■ **Task details**
Output exactly the lines below, starting with the line that has "saved layout menu" and going on through the line that has "Screen dimensions: 1368x812", both included, and no other lines.

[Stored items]
<<<<

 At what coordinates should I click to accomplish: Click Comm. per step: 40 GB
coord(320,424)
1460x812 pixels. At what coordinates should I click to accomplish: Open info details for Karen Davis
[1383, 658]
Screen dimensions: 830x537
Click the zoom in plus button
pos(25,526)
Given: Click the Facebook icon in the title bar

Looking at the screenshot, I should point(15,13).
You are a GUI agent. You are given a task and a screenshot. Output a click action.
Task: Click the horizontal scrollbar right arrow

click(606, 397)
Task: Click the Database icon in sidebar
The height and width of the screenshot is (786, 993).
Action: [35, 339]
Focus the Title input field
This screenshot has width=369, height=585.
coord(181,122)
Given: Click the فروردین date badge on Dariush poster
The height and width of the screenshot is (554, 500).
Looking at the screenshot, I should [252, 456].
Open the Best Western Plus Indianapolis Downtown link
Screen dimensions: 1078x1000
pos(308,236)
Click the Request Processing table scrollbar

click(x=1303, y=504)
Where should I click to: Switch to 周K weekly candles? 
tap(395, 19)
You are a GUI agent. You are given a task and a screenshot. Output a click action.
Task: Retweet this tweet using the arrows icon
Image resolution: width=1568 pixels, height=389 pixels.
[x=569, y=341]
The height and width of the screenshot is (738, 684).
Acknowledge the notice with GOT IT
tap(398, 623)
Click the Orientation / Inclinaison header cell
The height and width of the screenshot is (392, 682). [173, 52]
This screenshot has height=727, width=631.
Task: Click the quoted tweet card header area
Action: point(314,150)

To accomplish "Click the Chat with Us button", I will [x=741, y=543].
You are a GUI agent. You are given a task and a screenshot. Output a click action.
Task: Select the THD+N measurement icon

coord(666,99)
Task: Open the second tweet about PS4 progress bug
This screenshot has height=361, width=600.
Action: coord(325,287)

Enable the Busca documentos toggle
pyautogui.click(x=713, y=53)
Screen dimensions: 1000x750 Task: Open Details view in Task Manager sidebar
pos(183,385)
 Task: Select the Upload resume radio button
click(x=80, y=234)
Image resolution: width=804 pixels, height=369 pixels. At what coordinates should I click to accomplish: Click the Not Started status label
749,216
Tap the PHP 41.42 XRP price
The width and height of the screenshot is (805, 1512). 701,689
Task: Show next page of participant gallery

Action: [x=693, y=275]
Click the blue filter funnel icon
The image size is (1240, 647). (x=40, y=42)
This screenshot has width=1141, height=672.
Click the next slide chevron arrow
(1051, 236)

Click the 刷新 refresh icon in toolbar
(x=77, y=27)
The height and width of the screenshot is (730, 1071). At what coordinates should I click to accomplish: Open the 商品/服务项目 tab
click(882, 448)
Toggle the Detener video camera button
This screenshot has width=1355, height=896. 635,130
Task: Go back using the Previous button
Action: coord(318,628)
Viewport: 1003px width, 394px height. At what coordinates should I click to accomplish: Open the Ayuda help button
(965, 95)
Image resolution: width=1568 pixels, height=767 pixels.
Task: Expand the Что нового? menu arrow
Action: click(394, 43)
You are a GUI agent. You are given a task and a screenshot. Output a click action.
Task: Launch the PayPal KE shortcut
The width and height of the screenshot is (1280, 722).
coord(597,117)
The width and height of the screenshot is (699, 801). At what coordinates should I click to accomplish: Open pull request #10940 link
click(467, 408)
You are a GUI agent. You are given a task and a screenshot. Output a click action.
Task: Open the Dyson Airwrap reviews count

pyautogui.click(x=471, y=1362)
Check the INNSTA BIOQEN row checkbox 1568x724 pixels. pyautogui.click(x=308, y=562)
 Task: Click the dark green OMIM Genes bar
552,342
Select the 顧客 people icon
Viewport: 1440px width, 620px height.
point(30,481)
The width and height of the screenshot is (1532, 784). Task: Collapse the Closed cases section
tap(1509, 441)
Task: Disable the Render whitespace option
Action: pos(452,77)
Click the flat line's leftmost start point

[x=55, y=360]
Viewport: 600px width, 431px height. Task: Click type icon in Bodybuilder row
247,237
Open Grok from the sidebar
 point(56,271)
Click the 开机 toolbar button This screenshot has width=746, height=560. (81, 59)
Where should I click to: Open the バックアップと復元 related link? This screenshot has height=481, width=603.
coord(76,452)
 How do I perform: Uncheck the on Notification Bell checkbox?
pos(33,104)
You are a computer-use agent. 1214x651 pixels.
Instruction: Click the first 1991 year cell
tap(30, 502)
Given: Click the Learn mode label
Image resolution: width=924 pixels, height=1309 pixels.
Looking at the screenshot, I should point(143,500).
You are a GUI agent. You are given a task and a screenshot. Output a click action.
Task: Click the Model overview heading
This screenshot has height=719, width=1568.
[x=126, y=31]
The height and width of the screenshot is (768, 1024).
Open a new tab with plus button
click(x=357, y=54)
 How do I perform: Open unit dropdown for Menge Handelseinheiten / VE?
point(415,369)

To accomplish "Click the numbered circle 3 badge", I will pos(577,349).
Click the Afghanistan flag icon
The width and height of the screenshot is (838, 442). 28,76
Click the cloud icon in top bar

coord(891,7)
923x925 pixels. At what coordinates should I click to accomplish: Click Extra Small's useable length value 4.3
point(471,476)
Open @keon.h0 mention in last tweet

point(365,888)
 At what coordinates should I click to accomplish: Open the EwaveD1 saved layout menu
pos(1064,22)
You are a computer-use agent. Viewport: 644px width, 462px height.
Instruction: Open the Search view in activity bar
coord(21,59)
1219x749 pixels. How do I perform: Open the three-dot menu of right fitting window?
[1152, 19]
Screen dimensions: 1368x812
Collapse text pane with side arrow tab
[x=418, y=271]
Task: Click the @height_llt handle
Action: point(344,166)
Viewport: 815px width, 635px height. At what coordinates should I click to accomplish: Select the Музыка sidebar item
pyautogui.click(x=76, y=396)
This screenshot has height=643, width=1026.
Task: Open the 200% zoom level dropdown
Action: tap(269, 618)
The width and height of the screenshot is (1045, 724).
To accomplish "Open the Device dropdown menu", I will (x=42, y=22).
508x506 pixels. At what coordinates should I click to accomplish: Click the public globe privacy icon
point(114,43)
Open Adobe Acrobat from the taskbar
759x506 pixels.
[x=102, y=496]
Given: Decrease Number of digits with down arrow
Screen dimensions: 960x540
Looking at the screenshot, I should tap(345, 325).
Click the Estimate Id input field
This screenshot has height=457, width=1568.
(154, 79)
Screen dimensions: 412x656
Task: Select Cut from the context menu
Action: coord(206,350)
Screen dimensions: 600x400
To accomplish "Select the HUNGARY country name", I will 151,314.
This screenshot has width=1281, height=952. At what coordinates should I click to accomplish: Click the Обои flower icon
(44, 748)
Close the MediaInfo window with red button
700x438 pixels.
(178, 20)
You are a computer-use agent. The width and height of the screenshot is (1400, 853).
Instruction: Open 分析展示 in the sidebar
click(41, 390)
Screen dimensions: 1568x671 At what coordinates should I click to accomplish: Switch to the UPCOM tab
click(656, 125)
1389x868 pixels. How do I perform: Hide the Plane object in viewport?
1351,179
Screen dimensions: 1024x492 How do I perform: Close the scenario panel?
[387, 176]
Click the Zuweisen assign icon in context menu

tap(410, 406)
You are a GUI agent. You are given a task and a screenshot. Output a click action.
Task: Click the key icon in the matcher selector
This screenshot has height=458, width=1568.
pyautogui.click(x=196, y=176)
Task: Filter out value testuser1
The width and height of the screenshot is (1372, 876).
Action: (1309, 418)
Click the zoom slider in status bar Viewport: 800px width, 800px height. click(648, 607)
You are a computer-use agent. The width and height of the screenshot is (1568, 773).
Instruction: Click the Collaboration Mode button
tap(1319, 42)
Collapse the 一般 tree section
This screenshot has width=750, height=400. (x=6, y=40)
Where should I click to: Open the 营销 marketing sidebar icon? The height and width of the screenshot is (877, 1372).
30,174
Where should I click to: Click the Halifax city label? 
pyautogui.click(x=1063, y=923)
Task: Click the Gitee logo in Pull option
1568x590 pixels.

>>>>

■ **Result**
 At what coordinates should I click to accomplish: Open the EwaveD1 saved layout menu
pos(1064,22)
You are a computer-use agent. Viewport: 644px width, 462px height.
Instruction: Open the Search view in activity bar
coord(21,59)
1219x749 pixels. How do I perform: Open the three-dot menu of right fitting window?
[1152, 19]
Screen dimensions: 1368x812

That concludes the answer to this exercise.